Metric Collections and Rows via Bubble Map
We’ll jump into the first graph, which is a fantastic bubble graph, (love seeing us use these more in EM12c console pages!)
Note the data is distributed across the graph by the left side, Number of Rows Loaded vs. bottom, Number of Collections. This information is important as we note that our heaviest hitters are the blue and the orange circles. If we hover our mouse over the blue circle, we then get to see a few more details:
We now can see that the blue circle is the metric collections for cluster information and can see not just the two graphing points, but the amount of data in MB loaded. We can use this information to make decisions on updating collections intervals to ease stress on the EM12c OMS and OMR.
If we then focus on the orange circle, we can view the same type of detail information:
So there are a number more collections on the infiniband. This is expected, as this is the network connectivity between our nodes on the engineered systems. The amount of rows are higher, too, but note that the MB of data is no more than what the EM12c had to handle for the cluster data being uploaded. We can use this data to see if the collection interval pressure justifies the impact to the OMS and OMR. As we work through the rest of the data offered on this page, these are two important pain points to keep in the back of our mind regarding metric data uploaded vs. number of collections.
Investigating Bubble Map Performance Data
Now lets say we want to dig deeper into the inifiniband metric info that’s been shown here. We can double click on the orange circle in the graph and we’ll be taken to specific detail regarding this one metric and how target and metric details.
Now we see the top 25 metrics data load information not just for the parent metric target type, but broken down by metric specifics. We can quickly see that the Switch Port Configuration Monitor consists of the most metric data. As the data is compiled and uploaded as one collection, the bubbles are superimposed on top of each other.
If we switch to a Target view, a very different story is presented:
Note that six different collections interval schedules [most likely] displayed here. In the center, you can see the bubbled super-imposed on top of each other that are interconnected, but the large, red bubble is of significant interest. If we hover our cursor over this bubble:
One scan listener, (scan listener 3 for an exalogic environment) is uploading more data and more often than the rest of the environment? This is over 26% of the total metric impact for infiniband on the EM12c. Investigating this, reviewing agent patch levels and comparing collection intervals would be a good idea!
Classic View of Metric Data
For those that prefer a more standard graph of the data, the right side graph displays the high level data in just a second format:
You also have the option, instead of the top 10, to display 15 or 20 top metrics.
Metric Alerts Per Day
Awareness of metric alerts per day can be valuable, especially when there are OMS, OMR or agent patches missing! I can commonly look at this graph and tell quickly if there an environment has skipped applying important EM12c patches, (can be located in the master note Enterprise Manager Base Platform (All Releases) (Doc ID 822485.1))

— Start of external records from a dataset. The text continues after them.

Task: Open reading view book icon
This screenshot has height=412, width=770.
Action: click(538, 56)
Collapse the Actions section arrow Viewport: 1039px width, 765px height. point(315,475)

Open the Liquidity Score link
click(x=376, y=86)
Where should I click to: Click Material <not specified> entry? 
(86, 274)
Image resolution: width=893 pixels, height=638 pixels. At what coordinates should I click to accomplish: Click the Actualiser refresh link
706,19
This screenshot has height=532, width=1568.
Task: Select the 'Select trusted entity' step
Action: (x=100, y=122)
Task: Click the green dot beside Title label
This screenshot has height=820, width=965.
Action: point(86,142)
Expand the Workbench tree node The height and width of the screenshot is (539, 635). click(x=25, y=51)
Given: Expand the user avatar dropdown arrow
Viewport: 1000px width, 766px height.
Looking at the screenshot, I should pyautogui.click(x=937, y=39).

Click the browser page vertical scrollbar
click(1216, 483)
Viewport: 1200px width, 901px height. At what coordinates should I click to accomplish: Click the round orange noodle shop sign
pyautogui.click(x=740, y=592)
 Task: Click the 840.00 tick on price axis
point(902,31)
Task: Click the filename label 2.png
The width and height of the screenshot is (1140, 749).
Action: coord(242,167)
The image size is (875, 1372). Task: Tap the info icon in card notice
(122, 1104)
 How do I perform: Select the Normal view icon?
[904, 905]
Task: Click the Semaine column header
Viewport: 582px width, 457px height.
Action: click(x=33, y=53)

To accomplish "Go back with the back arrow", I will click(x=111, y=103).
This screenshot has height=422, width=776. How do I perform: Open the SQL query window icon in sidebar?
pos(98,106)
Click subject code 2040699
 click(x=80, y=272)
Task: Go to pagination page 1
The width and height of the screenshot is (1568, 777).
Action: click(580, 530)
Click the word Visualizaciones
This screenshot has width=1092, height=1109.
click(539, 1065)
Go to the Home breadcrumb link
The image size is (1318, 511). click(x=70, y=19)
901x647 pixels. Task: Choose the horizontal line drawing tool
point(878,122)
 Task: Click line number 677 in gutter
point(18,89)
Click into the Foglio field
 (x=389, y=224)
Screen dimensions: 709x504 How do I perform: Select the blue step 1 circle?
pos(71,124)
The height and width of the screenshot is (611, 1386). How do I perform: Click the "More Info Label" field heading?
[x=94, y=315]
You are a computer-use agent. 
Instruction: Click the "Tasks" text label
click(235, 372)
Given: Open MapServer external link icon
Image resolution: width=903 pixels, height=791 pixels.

Now you see the breaks in the graph and may wonder what’s up with that- this environment has been patched and down for quarterly maintenance. We can see this when we click on the Table View link and see the Unavailable sections:
This also gives you quick access to the recent, raw data without having to query the MGMT$EVENTS view in the OMR directly or using EM CLI. Once we close this view, we can go back and highlight the different links below the graph to show advanced options.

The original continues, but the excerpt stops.